*Text provided*
━━━━━━━━━━━━━━━━━━━━

Don’t call it a comeback

Photo: Mark Nessia

📝 by Ryan Holt | AHL On The Beat


The Bakersfield Condors’ Alex Stalock is a goaltender. Protector of the nets. A hockey player. A husband and a father of three.

And much like the rest of the world, the past two years have been difficult on the 34-year-old. It was November 2020 when the then-Minnesota Wild goaltender was diagnosed with myocarditis, a heart inflammation that can lead to cardiac arrest and a lingering symptom of COVID-19.

“I was completely asymptomatic,” Stalock told Michael Russo of The Athletic after being claimed on waivers by Edmonton, “but they think because I had no symptoms and had it in my system that because it was right at the time where we were ramping things up with skating and working out and ramping up for the season that my heart was working and working and working and started to get stressed and swell because of the virus in my system.”

━━━━━━━━━━━━━━━━━━━━

*Requirement 1*
In the Alex Stalock article, what condition was Stalock diagnosed with in November 2020?
*Requirement 2*
Pick up the Alex Stalock article after its last sentence and write what comes next.
The material after this point is separate from the Alex Stalock article.

*Information shown*
━━━━━━━━━━━━━━━━━━━━

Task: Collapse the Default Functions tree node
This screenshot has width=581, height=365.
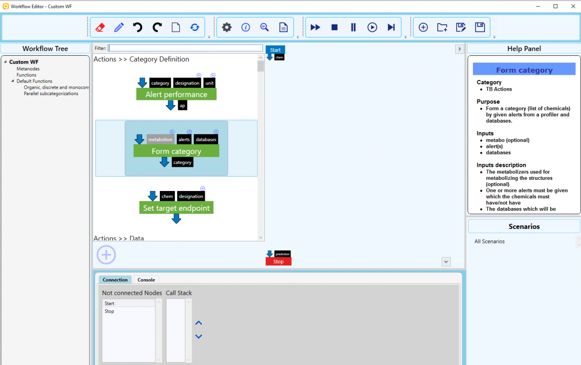Action: click(x=13, y=81)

━━━━━━━━━━━━━━━━━━━━

*Task result 1*
Myocarditis, a heart inflammation.

*Task result 2*
Stalock had already gone through “the bubble” playoffs with Minnesota that past August. Little did he know it would be 18 months later that he would get his next opportunity to play.

“Everything felt like it was out of my control,” he said. “Thank God I think it’s behind me. But you spend a lot of time dealing with doctors and it just gets old. To be able to get the green light finally and to come to a group like this that’s playing great hockey, it makes it that much better.”

He’s fortunate. To be back healthy and to be back doing what he loves, something not lost on his head coach.

“We talked the other day about how special and important it feels to come to the rink and put the gear on,” said Condors interim coach Colin Chaulk. “To sweat and be around the guys. When you’re a hockey player, you have what, five, 10, 15 years? It’s a small portion of your existence. He’s a great example for younger players to see how much fun he’s having and how happy he is.”

Stalock has won three straight starts, stopping 25 of 26 shots on Monday to help the Condors to a 5-1 win over Ontario. He was a big part of the team killing off six Reign power plays in the game.

“When you have a guy playing like that, it turns a 5-on-4 into a 5-on-5,” Chaulk said. “Sly (goaltending coach Sylvain Rodrigue) highlighted how he’s gotten better and better with each start.”

Stalock noted it hasn’t been all that easy jumping in mid-season cold.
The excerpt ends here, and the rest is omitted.